Our study abroad program (the China Studies Institute) tastefully concluded our program with a choice of four different study trips. I orginally wanted to participate in the trip to Tibet, however, we were not able to receive permission from the Chinese government in time. Tibet is now conveniently accessible by train. However, non-Chinese citizens need to acquire official governmental permission in order to visit. I have heard that it is paritcularly difficult for journalists to be permitted. My Modern Chinese History professor, who co-founded the study abroad program, decided to lead a new trip to replace it. He decided to materialize his dream of leading a group of American students on an emulation of Chairman Mao’s Long March. Even though the route would only be maybe a tenth of the actual Long March because of our two-week time constraint, he made sure that the students would endure physical hardship and be able to have a more immersive experience with rural China. Although I was tempted to take the Long March challege, I decided that I was physically inequipped.
Instead, I took the trip themed, “Ethnic Minorities in China”. We visited Xi’an, Chengdu, Leshan, and the province of Yunan.

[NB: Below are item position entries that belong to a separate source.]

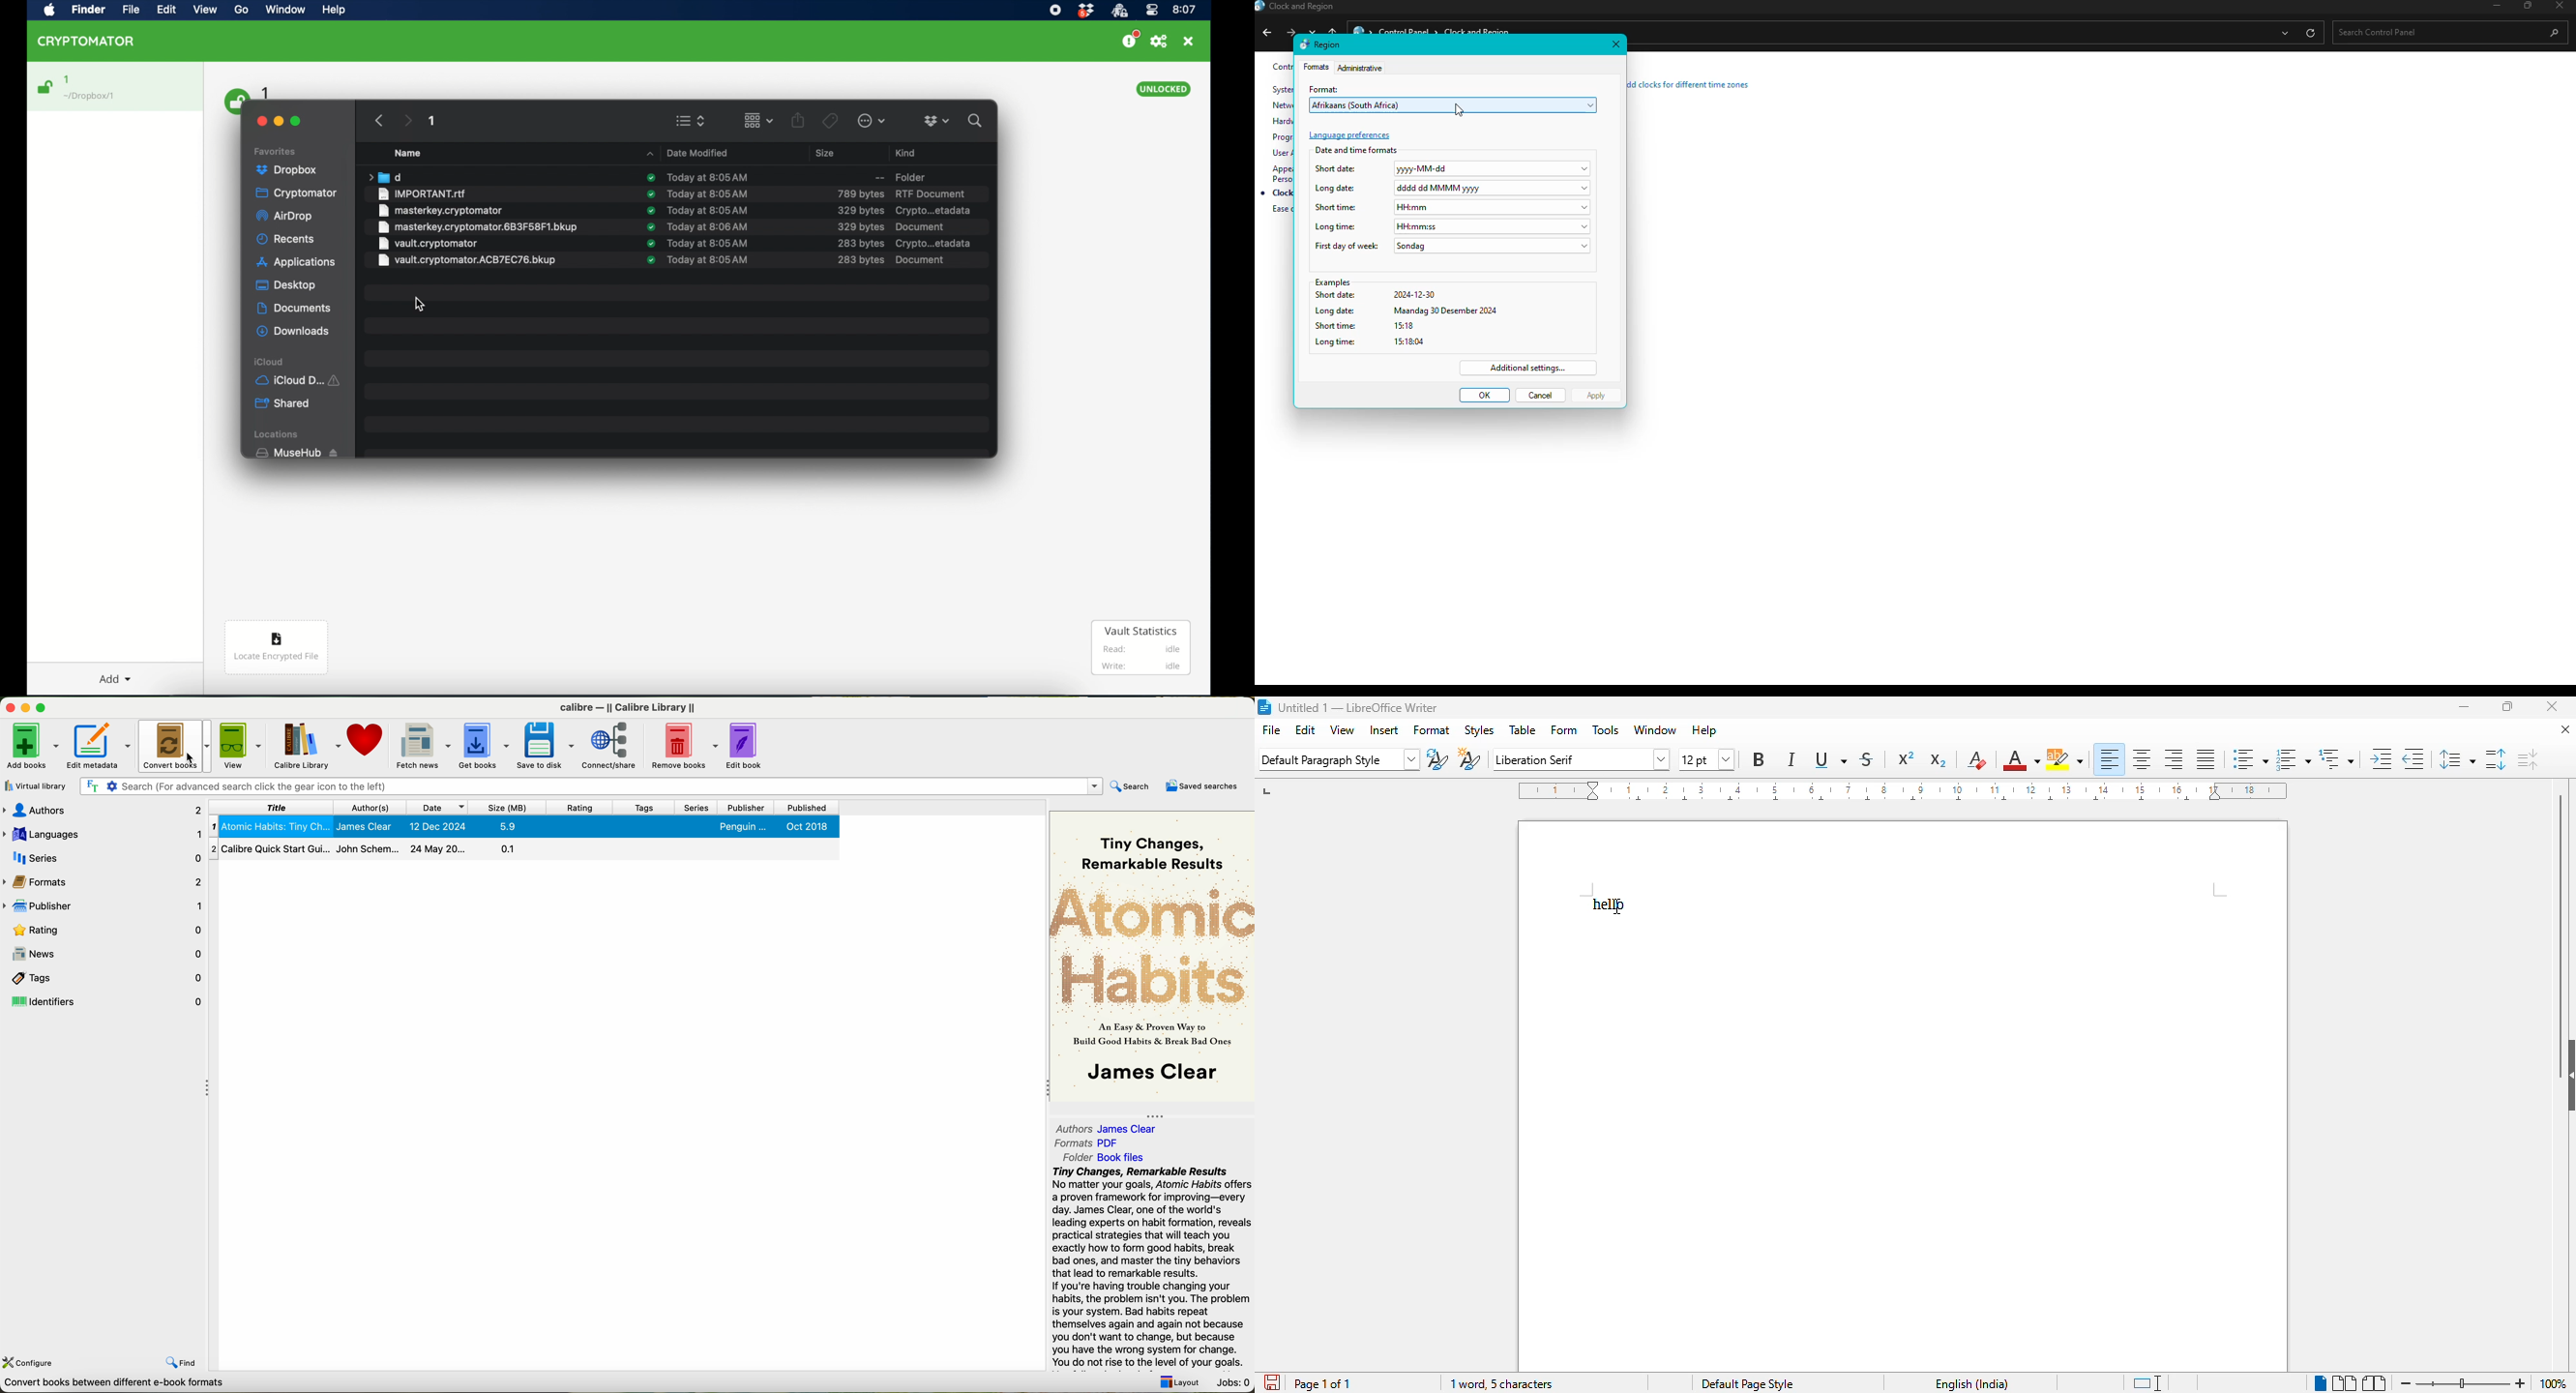  Describe the element at coordinates (1141, 649) in the screenshot. I see `vault statistics` at that location.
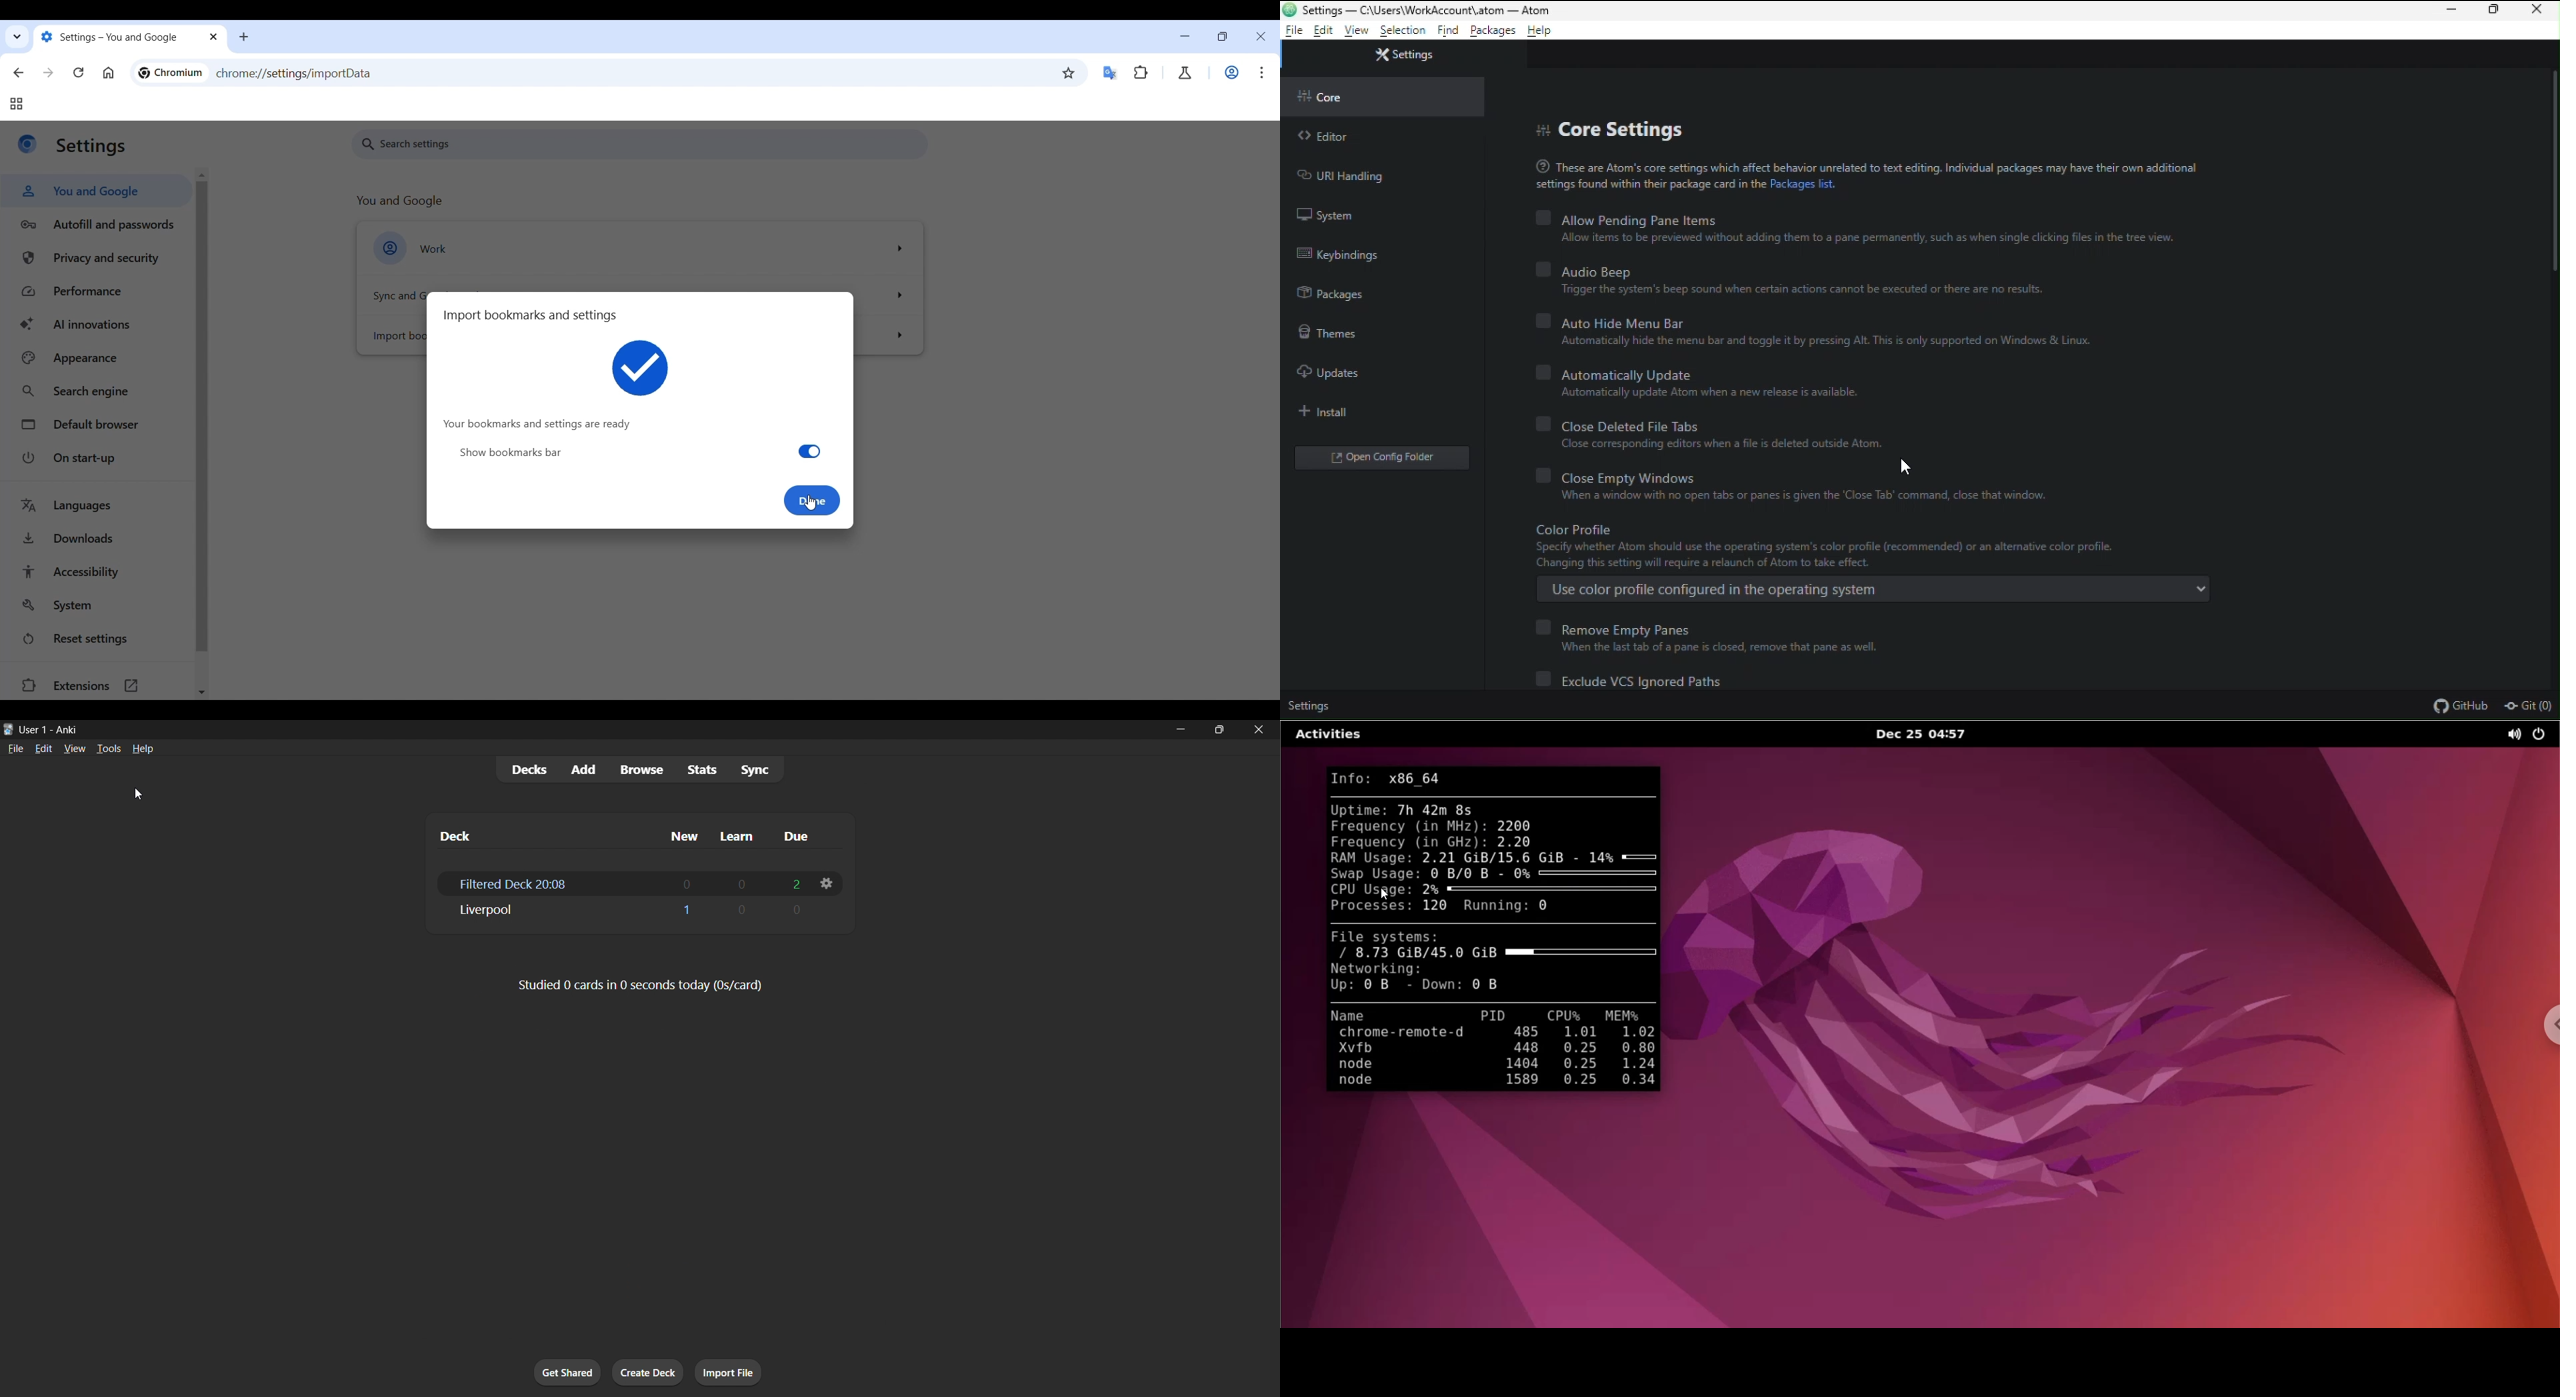  What do you see at coordinates (789, 885) in the screenshot?
I see `2` at bounding box center [789, 885].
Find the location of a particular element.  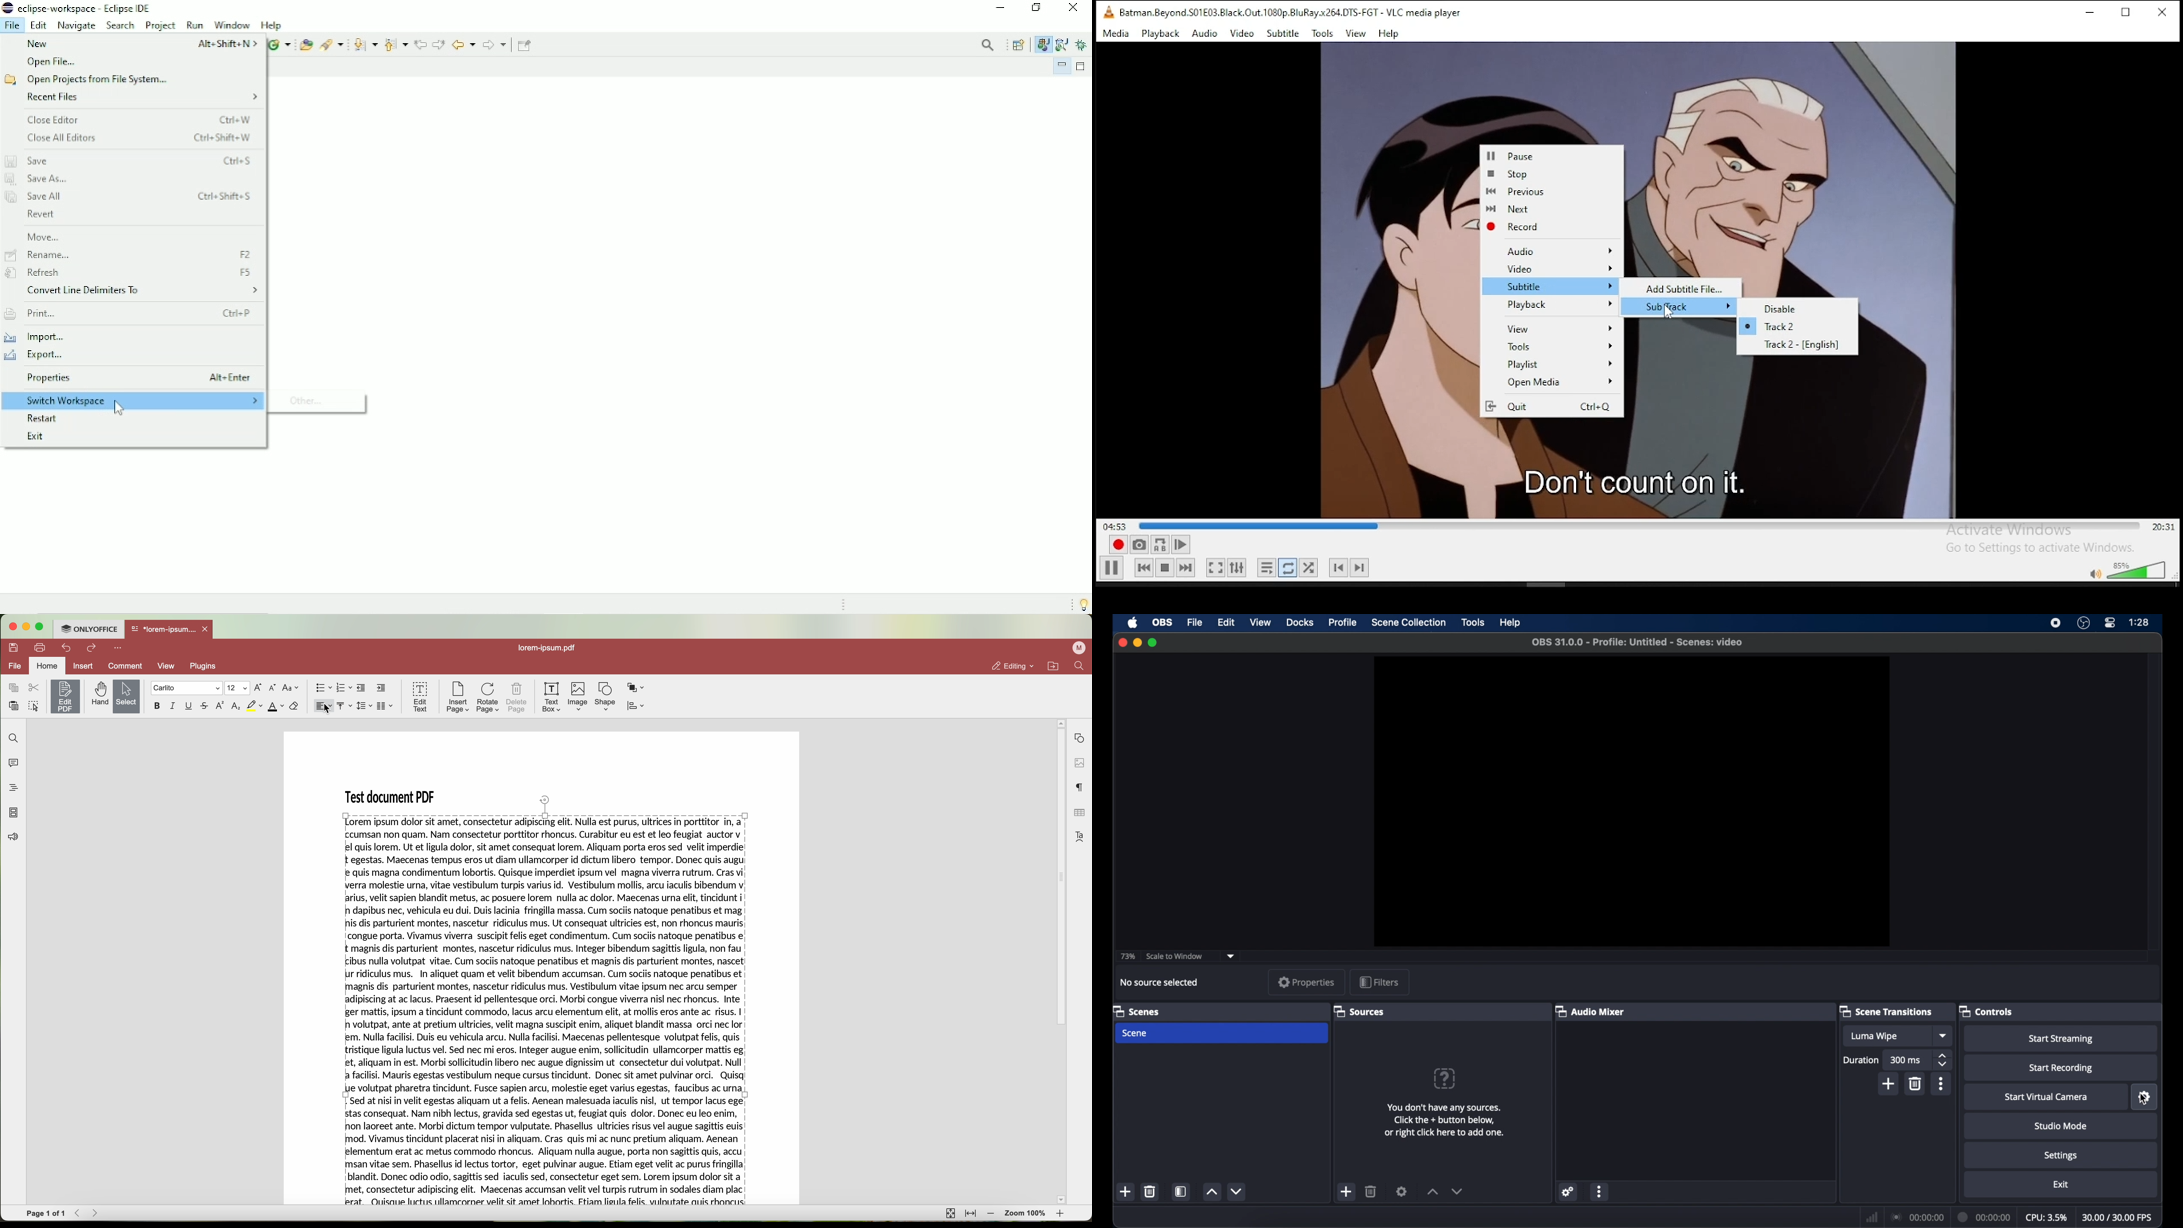

Recent files is located at coordinates (143, 98).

We began our journey at Xi’an, the longtime ancient capital of many Chinese dynasties. Being an important metropolis and destination on the Silk Road for centuries, Xi’an has been a center for goods and multicultural exchange. We received an orientation session presented by a Chinese professor of Chinese Muslim Studies, who was himself, a Uigyur and practicing Muslim. (My Chinese teacher surprised me, by asking me to conduct simultaneous interpretation for the session. I am gald to have had some basic knowledge of Islam to be able to translate most of the concepts that he described.) He gave us a brieif historical overview of Islam in China (and particularly, the roots of the Muslim community in Xi’an).
We visited the Great Mosque in Xi’an, which is unique for using Oriental architectural styles. We were even lucky enough to catch a prayer in session.
Every city in China has public square areas, for public consumption. When the sun begins to set, dance lines form, whereby women (mostly middle aged or older) perform their dance routines in the name of communal entertainment and physical health. Some of us even joined in! (The routines were quite elaborate, and we were all panting after two songs.)
At the same public square, I convinced my classmates to fly a kite together. Our Chinese teacher guided us in our first kite flying experience in China (it was our first experience in general, for many of us). We probably provided some fresh entertainment for the locals.
At night, we visited the famous nighttime food street in Xi’an, and found ourselves all sorts of delicious food, from bean cakes to quail egg skewers.
Xi’an is enclosed by a city wall around its perimeter, built during the ancient days. The walkway on the wall was much wider than the Great Wall. Today, Xi’an is a bustling medium-sized city. The development was evidenced by the prevalent construction cranes, and shining new buildings.